Cape Town based Nal’ibali, a national reading-for-enjoyment campaign, has joined forces with the forthcoming 3D movie, Khumba, released by Triggerfish Animation Studios, to create a special edition of the Nal’ibali supplement. The supplement will feature a cut-out-and-keep story, inspired by Khumba, and will be published in English plus an additional three South African languages. The movie itself will be screened at cinemas in both English language and Afrikaans – a first for an animated movie.
This special edition of the supplement – which is available weekly in select Times Media newspapers in English-Afrikaans, English-Xhosa, English-Zulu and English-Sesotho – will be further distributed to schools in the Western Cape and Gauteng as part of a national schools tour featuring Khumba costume characters as well as to children at Virgin Active Kids Clubs. This will ensure that as many South African families as possible can enjoy the heartwarming tale and are introduced to the Nal’ibali supplement which offers stories, literacy tips and reading and writing activities for caregivers to enjoy with their children.
In addition, the supplement will be distributed to reading clubs, as well as to literacy organisations, libraries, schools and early childhood development centers who are part of the Nal’ibali network that receive 30 000 copies of the supplement each week at no cost. And, to further encourage making reading part of everyday life, a limited edition Khumba bookmark with literacy ideas for children will be distributed alongside the supplement to all Nal’ibali reading clubs.

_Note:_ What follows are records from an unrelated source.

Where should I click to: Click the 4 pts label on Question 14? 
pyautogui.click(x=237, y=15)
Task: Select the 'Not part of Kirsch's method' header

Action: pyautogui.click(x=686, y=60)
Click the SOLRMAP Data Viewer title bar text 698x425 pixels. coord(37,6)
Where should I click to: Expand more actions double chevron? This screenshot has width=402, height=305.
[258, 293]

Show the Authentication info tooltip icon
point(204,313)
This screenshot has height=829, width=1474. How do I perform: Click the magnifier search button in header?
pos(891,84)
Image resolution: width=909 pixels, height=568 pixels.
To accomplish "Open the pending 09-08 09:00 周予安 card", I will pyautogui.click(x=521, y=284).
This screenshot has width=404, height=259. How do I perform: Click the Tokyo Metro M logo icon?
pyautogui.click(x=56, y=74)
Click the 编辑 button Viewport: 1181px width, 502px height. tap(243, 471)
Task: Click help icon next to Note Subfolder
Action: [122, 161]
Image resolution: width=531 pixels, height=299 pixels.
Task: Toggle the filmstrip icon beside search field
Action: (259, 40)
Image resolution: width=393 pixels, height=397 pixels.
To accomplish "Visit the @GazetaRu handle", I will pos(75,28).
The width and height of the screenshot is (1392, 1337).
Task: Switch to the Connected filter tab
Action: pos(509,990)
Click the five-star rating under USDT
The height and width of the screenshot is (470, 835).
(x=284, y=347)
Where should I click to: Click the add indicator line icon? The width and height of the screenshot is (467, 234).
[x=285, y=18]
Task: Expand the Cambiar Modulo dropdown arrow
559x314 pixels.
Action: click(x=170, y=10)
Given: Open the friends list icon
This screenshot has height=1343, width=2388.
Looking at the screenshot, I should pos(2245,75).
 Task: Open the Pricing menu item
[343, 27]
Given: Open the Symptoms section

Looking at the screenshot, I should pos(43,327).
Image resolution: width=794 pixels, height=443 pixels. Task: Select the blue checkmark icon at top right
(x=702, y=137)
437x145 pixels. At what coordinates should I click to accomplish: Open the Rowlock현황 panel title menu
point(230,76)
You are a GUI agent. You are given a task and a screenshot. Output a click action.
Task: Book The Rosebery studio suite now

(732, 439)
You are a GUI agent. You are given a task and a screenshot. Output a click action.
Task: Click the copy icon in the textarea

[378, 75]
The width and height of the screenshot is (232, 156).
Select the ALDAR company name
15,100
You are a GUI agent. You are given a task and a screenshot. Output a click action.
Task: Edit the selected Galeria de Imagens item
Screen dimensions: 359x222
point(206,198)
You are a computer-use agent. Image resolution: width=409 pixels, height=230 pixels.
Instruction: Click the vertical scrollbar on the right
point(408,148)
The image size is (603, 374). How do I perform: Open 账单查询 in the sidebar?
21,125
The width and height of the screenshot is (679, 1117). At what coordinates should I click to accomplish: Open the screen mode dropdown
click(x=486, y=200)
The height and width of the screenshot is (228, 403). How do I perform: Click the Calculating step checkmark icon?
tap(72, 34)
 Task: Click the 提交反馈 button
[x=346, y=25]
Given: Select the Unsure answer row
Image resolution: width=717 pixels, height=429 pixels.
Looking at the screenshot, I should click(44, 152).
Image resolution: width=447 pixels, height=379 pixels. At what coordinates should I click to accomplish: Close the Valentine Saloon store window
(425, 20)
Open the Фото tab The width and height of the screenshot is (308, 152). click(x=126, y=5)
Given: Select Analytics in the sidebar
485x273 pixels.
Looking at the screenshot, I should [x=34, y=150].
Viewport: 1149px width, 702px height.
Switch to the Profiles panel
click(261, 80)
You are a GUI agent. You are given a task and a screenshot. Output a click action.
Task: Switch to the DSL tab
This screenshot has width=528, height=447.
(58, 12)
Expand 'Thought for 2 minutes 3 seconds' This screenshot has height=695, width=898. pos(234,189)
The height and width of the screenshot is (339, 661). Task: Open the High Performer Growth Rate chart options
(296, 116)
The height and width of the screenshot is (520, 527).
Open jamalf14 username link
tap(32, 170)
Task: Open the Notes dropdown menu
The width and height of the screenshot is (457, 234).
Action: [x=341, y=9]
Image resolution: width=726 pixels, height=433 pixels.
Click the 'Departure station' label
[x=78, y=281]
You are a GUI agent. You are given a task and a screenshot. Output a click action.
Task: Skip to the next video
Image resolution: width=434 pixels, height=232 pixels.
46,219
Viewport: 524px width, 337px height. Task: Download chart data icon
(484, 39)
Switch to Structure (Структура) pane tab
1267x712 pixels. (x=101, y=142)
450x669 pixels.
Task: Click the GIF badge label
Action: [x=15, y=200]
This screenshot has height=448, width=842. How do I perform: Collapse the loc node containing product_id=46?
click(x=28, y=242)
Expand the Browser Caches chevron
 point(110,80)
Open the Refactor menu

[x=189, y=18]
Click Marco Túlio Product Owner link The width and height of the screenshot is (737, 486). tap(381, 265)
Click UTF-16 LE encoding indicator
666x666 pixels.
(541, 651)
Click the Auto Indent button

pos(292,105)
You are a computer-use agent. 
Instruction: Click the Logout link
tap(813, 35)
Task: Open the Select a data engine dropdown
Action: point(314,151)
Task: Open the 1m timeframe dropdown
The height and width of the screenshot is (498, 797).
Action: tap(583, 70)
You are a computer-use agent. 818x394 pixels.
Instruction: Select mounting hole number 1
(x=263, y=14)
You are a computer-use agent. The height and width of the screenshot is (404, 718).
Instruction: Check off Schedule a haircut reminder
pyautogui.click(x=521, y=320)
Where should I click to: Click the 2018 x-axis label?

“Of course multilingual literacy development is at the heart of the Nal’ibali campaign so when we were asked to translate an adaption of the story into isiXhosa, isiZulu, Sesotho and Afrikaans, we were delighted to get involved,” comments Carole Bloch, Director of PRAESA (Project for the Study of Alternative Education in South Africa), which is driving the Nal’ibali campaign together with print media partner, Times Media.
“Nal'ibali is the perfect partner because they have a good understanding of the audience and they were able to help align the story to become a useful tool for young readers. With the translation of the story into additional languages, I'm hoping that children can relate even more to the universal themes that both the story and the film address,” adds Khumba director Anthony Silverston.
In the feature film, Khumba, a young zebra, wants to fit in with the other zebras, whereas in the story, the little zebra wants to stand out. The common thread is how important difference is as it is what makes us unique and special as individuals and is not just skin-deep.
"I'm excited to see it all come together and can imagine that it will bring a whole new layer of humour and authenticity to the film,” Silverston concludes.
As the promotional agency working on the movie, Dan Frost MD of Coppermonkey Promotions had this to say: “When we read the story that Anthony had originally written of How the Zebras Got Their Stripes we felt it was such a wonderful piece that we wanted to find an avenue where we could use this and after being introduced to the team at Nal'ibali, we discovered the perfect partner. Reading is something that we as a team feel passionately about and we hope that the work Nal'ibali is doing will encourage more parents to read to their children and more children to take up reading themselves. It goes without saying that we also hope that families will read the story of 'How The Zebras Got Their Stripes' and it'll inspire them to go and watch the movie!
The story, How the Zebras Got Their Stripes, will be published in the week of October 14, ahead of the movie’s release on October 25. To stand a chance to win one of five pairs of tickets to see Khumba in 3D, simply sms your name and the name of the movie to 32545 or email email@example.com by the 31st of October.
Khumba, the second 3D animated feature from the Cape Town-based Triggerfish Animation Studio, tells of a zebra who is born with only half his stripes. When he is blamed for the lack of rain by the rest of his superstitious herd, he embarks on a brave quest. In his search for the legendary waterhole where the first zebras got their stripes, Khumba meets a quirky range of characters and teams up with an unlikely duo: Mama V, an overprotective wildebeest, and Bradley, a flamboyant ostrich.